PKK'nın akademi kadrosu çalışıyor!
PKK’nın Akademi Kadrosu Çalışıyor!
2005 yılında ilan edilen KCK sonrasında PKK’nın üniversite yapılanmaları adeta kurumsal bir hüviyet kazandı. PKK’lılar üniversitelere, akademik kadrolara belirli bir sistematik içerisinde yerleştiriliyorlar.
İşte bu okullardan birinde, Mimar Sinan Güzel Sanatlar Üniversitesi’nde yaşananlar insanı hayretler içerisinde bırakıyor.
Sanat üretmesi gereken, aydınlar yetiştirmesi gereken bir üniversite adeta PKK’nın kontrolüne girmiş durumda.
Üniversitenin Fen Edebiyat Fakültesi’nden son sınıf öğrencisi olan Leyla Doğan okuldaki propagandadan etkilenip PKK saflarına katılıyor ve Mehmetçiğe kurşun sıkarken hayatını kaybediyor. Olayın üzerine okulun orta yerine Leyla Doğan için anma törenleri düzenlenip, panolar oluşturulup, Doğan kahramanlaştırılıyor.
Okul yönetiminin gözü önünde cereyan eden terör propagandası günlerce devam ediyor.
PKK’nın üniversite yapılanmalarından biri olan DÖDEF hesaplarından ise günlerce olayla ilgili görüntü ve fotoğraf paylaşılıyor. Konu haber yapılınca fakülte dekanı “Biz iyi niyetle vermiştik” açıklaması yapıyor.

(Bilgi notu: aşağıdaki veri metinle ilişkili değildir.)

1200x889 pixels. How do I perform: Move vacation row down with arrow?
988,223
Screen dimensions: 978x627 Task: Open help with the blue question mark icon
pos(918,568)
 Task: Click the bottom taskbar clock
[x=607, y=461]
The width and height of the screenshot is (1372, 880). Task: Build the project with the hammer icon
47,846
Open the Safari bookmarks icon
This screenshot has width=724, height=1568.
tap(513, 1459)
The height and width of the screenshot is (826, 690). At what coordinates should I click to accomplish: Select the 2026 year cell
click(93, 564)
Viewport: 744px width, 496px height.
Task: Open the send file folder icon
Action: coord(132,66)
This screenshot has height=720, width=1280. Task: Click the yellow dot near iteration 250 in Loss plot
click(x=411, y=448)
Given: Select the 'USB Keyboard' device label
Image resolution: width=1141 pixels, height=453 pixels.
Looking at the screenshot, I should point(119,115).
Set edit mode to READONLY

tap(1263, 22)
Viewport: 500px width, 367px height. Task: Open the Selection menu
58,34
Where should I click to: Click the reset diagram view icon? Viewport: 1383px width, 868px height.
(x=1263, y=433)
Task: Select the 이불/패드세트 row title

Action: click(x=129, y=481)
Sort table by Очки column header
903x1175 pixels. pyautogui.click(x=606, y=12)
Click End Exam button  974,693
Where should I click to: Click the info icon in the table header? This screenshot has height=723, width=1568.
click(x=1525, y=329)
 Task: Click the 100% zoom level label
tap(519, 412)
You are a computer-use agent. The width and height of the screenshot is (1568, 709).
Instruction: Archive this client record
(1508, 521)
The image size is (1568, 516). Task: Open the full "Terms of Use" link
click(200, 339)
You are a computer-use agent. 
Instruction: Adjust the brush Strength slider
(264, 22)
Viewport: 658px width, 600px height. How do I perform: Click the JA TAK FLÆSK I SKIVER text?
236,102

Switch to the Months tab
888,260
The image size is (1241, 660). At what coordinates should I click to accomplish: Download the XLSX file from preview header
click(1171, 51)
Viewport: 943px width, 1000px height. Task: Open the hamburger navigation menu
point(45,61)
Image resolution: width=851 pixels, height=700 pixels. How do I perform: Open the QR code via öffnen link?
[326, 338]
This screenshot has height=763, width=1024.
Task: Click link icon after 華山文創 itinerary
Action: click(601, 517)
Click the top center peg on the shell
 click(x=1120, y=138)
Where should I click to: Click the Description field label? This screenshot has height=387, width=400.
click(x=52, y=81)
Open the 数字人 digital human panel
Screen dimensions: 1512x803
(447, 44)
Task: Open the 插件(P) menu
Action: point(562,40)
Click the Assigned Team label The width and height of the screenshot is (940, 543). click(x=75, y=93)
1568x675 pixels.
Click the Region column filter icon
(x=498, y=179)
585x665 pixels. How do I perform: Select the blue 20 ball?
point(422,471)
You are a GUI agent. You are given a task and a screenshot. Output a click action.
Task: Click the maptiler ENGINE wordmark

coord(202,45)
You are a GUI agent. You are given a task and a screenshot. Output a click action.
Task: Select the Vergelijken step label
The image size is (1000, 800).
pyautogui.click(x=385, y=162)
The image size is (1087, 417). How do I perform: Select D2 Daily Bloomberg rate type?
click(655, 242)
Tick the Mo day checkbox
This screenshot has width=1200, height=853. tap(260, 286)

Fakültede yaşananlar bununla sınırlı değil. Duvarlara yazılan PKK sloganları, derslerin basılarak terör propagandasının yapılması, Savcı Mehmet Selim Kiraz’ı öldüren teröristler için mumlar yakılarak anma törenlerinin düzenlenmesi… Ne ararsanız var!
Bunların hepsi, günler boyu süren etkinliklerle okul yönetimi ve polisin gözü önünde, İstanbul’un göbeğinde yapılıyor.
Akademik destek
Akademisyenlerin içerisinde ciddi bir grup bu yapılanmayı ve öğrencileri destekliyor. Derslerden geçmelerine yardımcı olunup, “yüksek not verilecek öğrenciler” şeklinde isim listeleri yapılıp elden ele dolaştırılıyor.
İsim listelerindeki öğrencilerin hepsi terör örgütü mensubu ve rahat bir şekilde okullarını bitirip, akademisyenliğe hazırlanıp, sonrasında da yine aynı isimlerden destek görerek “akademisyen” oluyorlar. Yabancı dil sınavından almak istedikleri notu da PKK’nın sınav çetesinden aldıkları yardımla çok rahat bir şekilde gerçekleştirip, gelecek nesillerimizi yetiştirmeye başlıyorlar!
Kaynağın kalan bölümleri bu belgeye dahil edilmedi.